Perce Polegatto
Conta-se que o muito curioso jovem Thomas Alva Edison procurava a biblioteca de sua cidade natal com o objetivo de ler cada um dos livros, começando da primeira estante a partir da entrada. Que tenha desistido logo após enfastiar-se com alguns dos primeiros volumes, era absolutamente previsível, porém ficava-lhe a lição, tão óbvia quanto fascinante, de que não se deve tentar abordar o infinito campo do conhecimento sem o recurso do método.
Quem de nós nunca experimentou uma sensação de impotência, quase de amargura, ao adentrar uma biblioteca ou grande livraria e tomar consciência da proliferação de títulos e autores ali acumulados, os textos à espera de olhos que os percorram, os autores de inteligências que os admirem e até, quem sabe, tanto quanto os livreiros, de compradores que os troquem por um dinheirinho? A sensação de que você não passa de um inseto alfabetizado passeando por uma floresta formada em diversos países durante dezenas ou mesmo centenas de anos, como também toda a produção anual de novos frutos, flores e até excrementos, a certeza de que jamais lerá um centésimo sequer dos poetas do mundo, que dirá dos prosadores e dos médicos que preferiram enriquecer com livros sobre ginecologia e combate ao estresse, tudo isso sem contar os psicografados, como se ainda nunca fosse suficiente o número de autores vivos disputando nas prateleiras seu lugar à sombra.

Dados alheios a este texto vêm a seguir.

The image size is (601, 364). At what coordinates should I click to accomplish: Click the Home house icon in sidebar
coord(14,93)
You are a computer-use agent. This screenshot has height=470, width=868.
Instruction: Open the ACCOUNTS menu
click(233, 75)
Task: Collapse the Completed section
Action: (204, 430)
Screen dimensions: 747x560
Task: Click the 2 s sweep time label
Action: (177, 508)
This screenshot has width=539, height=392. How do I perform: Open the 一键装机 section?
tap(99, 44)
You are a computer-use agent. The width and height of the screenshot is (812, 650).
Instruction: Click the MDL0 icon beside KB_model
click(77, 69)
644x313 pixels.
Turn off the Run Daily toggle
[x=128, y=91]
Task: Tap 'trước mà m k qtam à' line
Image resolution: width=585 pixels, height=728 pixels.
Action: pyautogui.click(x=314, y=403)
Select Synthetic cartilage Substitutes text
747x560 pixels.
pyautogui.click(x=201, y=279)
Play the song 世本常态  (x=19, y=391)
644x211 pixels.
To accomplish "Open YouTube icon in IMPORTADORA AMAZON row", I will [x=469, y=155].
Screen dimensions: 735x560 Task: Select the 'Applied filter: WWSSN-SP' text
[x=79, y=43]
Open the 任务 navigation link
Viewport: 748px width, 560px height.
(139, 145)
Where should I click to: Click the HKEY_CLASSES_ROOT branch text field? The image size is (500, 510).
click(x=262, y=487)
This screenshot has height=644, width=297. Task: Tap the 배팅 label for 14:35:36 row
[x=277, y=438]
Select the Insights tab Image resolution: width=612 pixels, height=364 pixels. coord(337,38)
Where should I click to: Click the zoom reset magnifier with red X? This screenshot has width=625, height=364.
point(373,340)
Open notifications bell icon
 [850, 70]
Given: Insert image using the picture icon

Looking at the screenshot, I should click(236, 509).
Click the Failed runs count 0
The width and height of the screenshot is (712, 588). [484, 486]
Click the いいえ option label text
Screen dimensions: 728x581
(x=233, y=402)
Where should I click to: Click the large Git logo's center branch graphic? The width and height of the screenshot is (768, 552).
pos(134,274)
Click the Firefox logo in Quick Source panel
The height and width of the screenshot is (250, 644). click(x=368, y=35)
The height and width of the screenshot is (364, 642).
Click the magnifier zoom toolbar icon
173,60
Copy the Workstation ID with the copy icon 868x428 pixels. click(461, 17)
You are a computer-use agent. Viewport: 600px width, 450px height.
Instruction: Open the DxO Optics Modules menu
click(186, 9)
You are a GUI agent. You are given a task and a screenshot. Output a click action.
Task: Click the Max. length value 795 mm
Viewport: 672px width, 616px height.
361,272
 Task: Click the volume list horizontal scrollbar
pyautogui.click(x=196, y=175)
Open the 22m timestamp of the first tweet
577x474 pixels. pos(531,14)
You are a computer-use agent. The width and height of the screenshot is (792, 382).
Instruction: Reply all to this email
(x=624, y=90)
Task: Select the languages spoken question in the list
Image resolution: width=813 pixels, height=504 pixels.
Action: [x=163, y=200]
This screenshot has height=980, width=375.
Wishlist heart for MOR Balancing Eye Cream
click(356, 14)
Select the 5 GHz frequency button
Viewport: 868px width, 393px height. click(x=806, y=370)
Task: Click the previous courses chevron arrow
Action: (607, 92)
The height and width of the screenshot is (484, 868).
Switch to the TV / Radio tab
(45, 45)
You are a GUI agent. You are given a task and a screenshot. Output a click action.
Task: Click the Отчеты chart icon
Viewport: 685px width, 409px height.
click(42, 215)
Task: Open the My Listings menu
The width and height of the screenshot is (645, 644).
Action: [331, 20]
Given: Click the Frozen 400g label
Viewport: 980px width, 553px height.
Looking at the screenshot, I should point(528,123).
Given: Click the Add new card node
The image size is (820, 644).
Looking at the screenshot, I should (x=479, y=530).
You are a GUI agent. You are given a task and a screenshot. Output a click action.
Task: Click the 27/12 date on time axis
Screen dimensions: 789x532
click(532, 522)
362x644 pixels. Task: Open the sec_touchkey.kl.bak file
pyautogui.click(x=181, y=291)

A indignação nos traz à memória a desolada conclusão de Julio Cortázar, de que a vida é muito curta para tantas bibliotecas. Porém, a vida é curta para muitas outras coisas. E o vasto arquivo de textos que tende sempre mais a se acumular nas estantes do mundo não pode nos impressionar pela quantidade. Na verdade estão todos ali, inertes, à espera de uma curiosidade que os desperte, que é sempre como funcionam as coisas. Quem sabe o que lhe falta – você se pergunta em segredo, com vergonha de que o descubram – seja justamente essa curiosidade. Talvez num lugar assim, entre tantos livros assim, igualmente sem que outros saibam, lhe aconteça alguma coisa. Mas que não seja um acidente. Afinal, você também pode decidir algo por si mesmo. Reconheça, você já está se sentindo melhor.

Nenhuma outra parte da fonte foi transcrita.